Start of Block

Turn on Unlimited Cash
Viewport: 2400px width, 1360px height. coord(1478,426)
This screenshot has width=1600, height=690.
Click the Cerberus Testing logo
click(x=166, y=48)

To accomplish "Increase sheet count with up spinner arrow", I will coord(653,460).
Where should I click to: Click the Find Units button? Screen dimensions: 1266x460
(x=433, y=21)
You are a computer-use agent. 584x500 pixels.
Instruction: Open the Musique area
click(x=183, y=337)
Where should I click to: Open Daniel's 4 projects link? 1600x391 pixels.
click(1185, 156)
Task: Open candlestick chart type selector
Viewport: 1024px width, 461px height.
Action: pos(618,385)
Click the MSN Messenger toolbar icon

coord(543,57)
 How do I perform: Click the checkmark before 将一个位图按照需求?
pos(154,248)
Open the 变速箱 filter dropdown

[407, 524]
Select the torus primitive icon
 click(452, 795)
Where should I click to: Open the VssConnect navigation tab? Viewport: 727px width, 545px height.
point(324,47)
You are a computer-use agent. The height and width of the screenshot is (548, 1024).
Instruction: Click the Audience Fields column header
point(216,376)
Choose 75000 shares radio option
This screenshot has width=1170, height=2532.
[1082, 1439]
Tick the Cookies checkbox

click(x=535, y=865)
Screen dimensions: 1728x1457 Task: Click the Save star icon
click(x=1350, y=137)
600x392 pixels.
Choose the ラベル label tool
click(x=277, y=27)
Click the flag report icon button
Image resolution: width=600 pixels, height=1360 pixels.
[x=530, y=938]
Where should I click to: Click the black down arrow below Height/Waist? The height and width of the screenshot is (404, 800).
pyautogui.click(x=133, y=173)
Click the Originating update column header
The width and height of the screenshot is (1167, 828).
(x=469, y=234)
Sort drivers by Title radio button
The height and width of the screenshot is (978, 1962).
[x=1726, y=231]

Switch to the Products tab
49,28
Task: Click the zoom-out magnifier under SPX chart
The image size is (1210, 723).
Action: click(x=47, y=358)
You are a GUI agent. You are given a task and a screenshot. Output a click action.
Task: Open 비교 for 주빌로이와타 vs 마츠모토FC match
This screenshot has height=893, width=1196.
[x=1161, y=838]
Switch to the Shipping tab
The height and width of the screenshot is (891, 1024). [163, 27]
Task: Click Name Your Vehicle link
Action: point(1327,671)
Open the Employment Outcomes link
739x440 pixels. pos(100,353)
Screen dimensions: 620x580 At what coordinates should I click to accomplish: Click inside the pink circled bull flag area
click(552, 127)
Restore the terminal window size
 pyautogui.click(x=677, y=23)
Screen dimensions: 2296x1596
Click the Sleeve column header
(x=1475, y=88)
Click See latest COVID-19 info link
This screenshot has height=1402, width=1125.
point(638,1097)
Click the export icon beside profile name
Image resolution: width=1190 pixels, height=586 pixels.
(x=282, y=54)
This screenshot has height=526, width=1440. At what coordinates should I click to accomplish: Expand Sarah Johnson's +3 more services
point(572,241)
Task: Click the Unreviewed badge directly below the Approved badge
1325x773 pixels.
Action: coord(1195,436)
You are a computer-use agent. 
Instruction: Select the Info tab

End of Block

PROBLEM STATEMENT: Return each line exactly, beginning at the start of the material above and ending at the line that includes "Task: Open candlestick chart type selector", with both of those kept.

RESULT FOR THIS TASK:
Turn on Unlimited Cash
Viewport: 2400px width, 1360px height. coord(1478,426)
This screenshot has width=1600, height=690.
Click the Cerberus Testing logo
click(x=166, y=48)

To accomplish "Increase sheet count with up spinner arrow", I will coord(653,460).
Where should I click to: Click the Find Units button? Screen dimensions: 1266x460
(x=433, y=21)
You are a computer-use agent. 584x500 pixels.
Instruction: Open the Musique area
click(x=183, y=337)
Where should I click to: Open Daniel's 4 projects link? 1600x391 pixels.
click(1185, 156)
Task: Open candlestick chart type selector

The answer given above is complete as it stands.